Tra gli aspetti che maggiormente saltano agli occhi della selezione veneziana, già dal momento dell’annuncio, c’è sicuramente anche la presenza in concorso di un cinecomics, cioè “Joker”, diretto da Todd Phillips e concepito come una scossa violenta all’asfittico universo DC, grazie a un approccio iperrealistico totalmente nuovo per il genere.
Il film è divertente, scritto e girato bene e interpretato alla grande dal solito, eccessivo Joaquin Phoenix, anche se certamente non innovativo nella rappresentazione del male che nasce dall’emarginazione e dalla rabbia. Due aspetti lo rendono particolarmente interessante: Gotham City, dipinta come una metropoli decadente in un futuro distopico, viene collocata spazio-temporalmente nello scenario infernale della New York anni ‘70, quella brutale e malata del sindaco Abraham Beame, del figlio di Sam e di “Taxi Driver”. In secondo luogo, è molto interessante il rovesciamento di alcuni aspetti fino ad oggi scontati della mitologia di Batman, come la figura di Thomas Wayne, il filantropo magnate padre di Bruce che qui è tutt’altro che uno stinco di santo, anche lui corroso dall’aria malefica e irrespirabile di Gotham.

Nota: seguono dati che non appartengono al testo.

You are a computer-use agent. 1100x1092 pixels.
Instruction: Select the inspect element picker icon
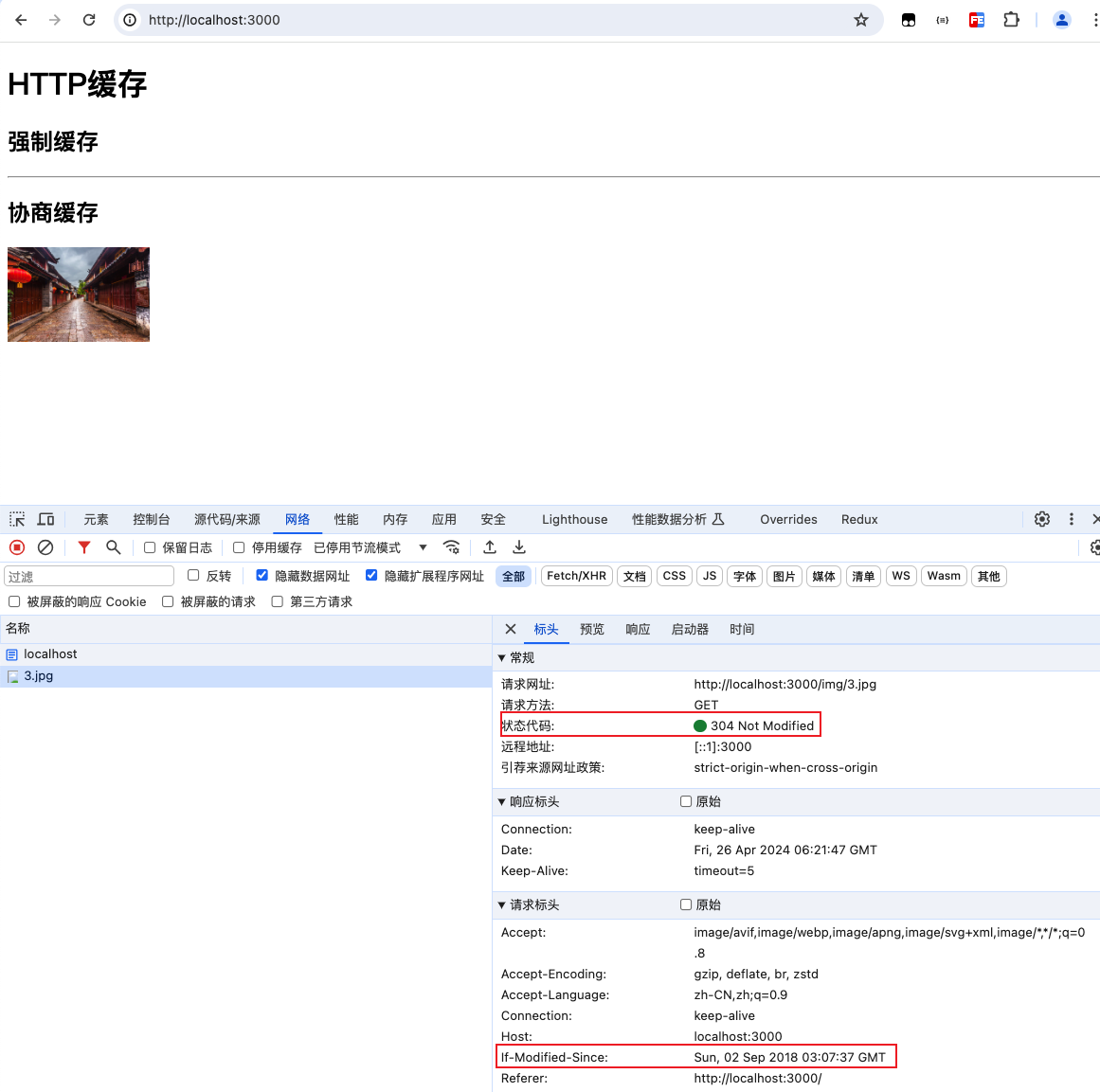[17, 519]
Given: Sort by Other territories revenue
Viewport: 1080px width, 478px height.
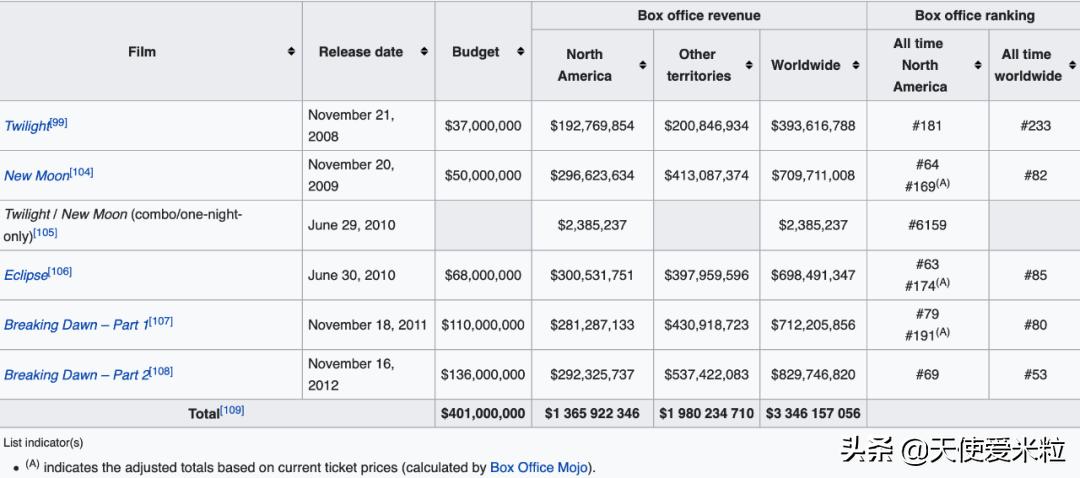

Altro film attesissimo era “Ema”, di Pablo Larrain, regista cileno di grande talento che con “Neruda” e “Jackie”, entrambi del 2016, aveva incontrato importanti riscontri di critica. Il titolo è il nome del personaggio principale – interpretato dall’esordiente e sbalorditiva Mariana Di Girolamo – una danzatrice che vive con il suo coreografo Gastòn, interpretato da Gael Garcia Bernal, e con il quale ha prima adottato e poi “restituito” in orfanotrofio il piccolo Polo, un fallimento che ha lasciato segni indelebili nel bambino e nella coppia. Questa brevissima e inadeguata sinossi potrebbe trarre in inganno: siamo ben lontani dai toni del dramma familiare, perché “Ema” è un film infuocato e straripante, che si muove in modo libero e frenetico, scandito dal raggaeton che lo accompagna e che fa ballare i suoi protagonisti. La vita disordinata di questa fanciulla vitale e inquietante è attraversata da desideri intensissimi e folgoranti, che emergono mentre balla per le strade o si staglia sui tramonti di Valparaiso con un lanciafiamme in mano, e Larraìn, cineasta tra i più rigorosi e sorvegliati in circolazione, la racconta con una forma libera, incatalogabile, sublimemente assemblata dal montatore Sebastian Sepulveda, autore di un lavoro davvero incredibile. Mi sbilancio: a oggi, il mio favorito per il Leone.